Linda Hunter


Linda has thirty years of experience working to protect the environment. She began her environmental career at Greenpeace where she managed the finances of the West Coast office. She has served as Executive Director of the Farallones Marine Sanctuary Association and most recently as Executive Director of The Watershed Project, where she led the efforts to develop the first and only native oyster reef to be built entirely by community volunteers. Linda grew up on the ocean and has always been an oyster aficionado. She thinks of our native oysters as the working class stiffs with a huge role to play to make our Bay cleaner and more resilient to rising tides caused by climate change.

Victoria Paris Sacks

deputy Director

Victoria grew up sailing and playing on the shores of the Atlantic and holds a special place in her heart for bivalves and crustaceans.
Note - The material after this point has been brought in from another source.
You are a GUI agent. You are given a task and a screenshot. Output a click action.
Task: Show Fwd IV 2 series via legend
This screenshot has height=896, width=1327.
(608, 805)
She studied chemistry at NYU and took a sabbatical teaching English in Japan before realizing that she wanted to make a career working on water quality issues and restoration projects. Victoria holds an MS in oceanography from the Graduate School of Oceanography at University of Rhode Island. She previously worked as an environmental consultant researching and coordinating the cleanup of international and domestic contaminated sediment sites. She is very excited to work with oyster-loving communities in the San Francisco Bay area. 

Marty Marfin


Marty is an artist, designer and educator. He is a member of the Industrial Design faculty at California College of the Arts, and has extensive experience in natural history museum exhibit fabrication (including biologically-accurate model making and live habitat fabrication), sculpture, industrial design prototyping, architectural model making, and shop/makerspace management. He is optimistic about the transformative potential of design, fabrication, citizen science and community engagement. Being an avid surfer, free diver and fisherman, he has a passion to restore the San Francisco Bay ecosystem through Olympia oyster habitat restoration.

Reiko Ando

Education coordinator


Reiko studied environmental policy at the University of Michigan, and has since devoted her life to working with underserved Bay Area youth. She spent many years as an environmental educator before becoming a credentialed elementary school teacher with the San Francisco Unified School District. She worked for Aim High, a middle school summer academic enrichment program. Most recently, she coordinated outdoor service learning projects for Oakland, Vallejo and Daly City high school students with the Student Conservation Association. Reiko has authored curricular materials around environmental justice, California habitats, horticulture and food justice, and habitat restoration through her work with LIteracy for Environmental Justice, Outdoor Afro, Education Outside, and CuriOdyssey. She is excited to combine her passions for youth development, educational access, and climate justice through her work with The Wild Oyster Project.


Ryan Johnson

Program develpment lead

Ryan is working to develop The Wild Oyster Project's burgeoning programs. He attends the University of San Francisco where he is earning a Masters Degree in Environmental Management. Ryan has worked as a lab instructor and field technician from coast to coast. He grew up in Connecticut where his love for the marine environment was enhanced by his experiences fishing and playing in and around the water. Ryan is keen to develop partnerships with oyster farmers, policy makers and advocates, working together to create a more sustainable Bay.

Briana Thurmon

Oyster intern


Briana is studying Environmental Studies and Biology at the University of California, Santa Cruz. She is an ardent teacher and is keen to educate others about the importance of the role all species play in sustaining healthy ecosystems. Fascinated with keystone species such as our Olympia Oysters, Briana seeks to promote conservation through research and public outreach and make the Bay a cleaner, more delicious place in the process. 

Marie Cerda

Oyster intern


Marie is a senior at San Francisco State working on a B.S. in Environmental Studies with a concentration in natural resource management and conservation. She has worked in parks and environmentally related nonprofits in some of the Bay Areas most stunning parks and gardens including Alcatraz Island, Angel Island, Alameda Parks and Recreation, and the San Francisco Botanical Garden. She is passionate about the environment, sustainability, and ecological restoration and has a particular interest in marine and estuarine environments. She is very excited to be involved in bringing native oysters back to San Francisco Bay.


The Wild Oyster Project is a project of Earth Island Institute, which provides fiscal sponsorship, resources, training, technical assistance, and peer relationships to environmental activists.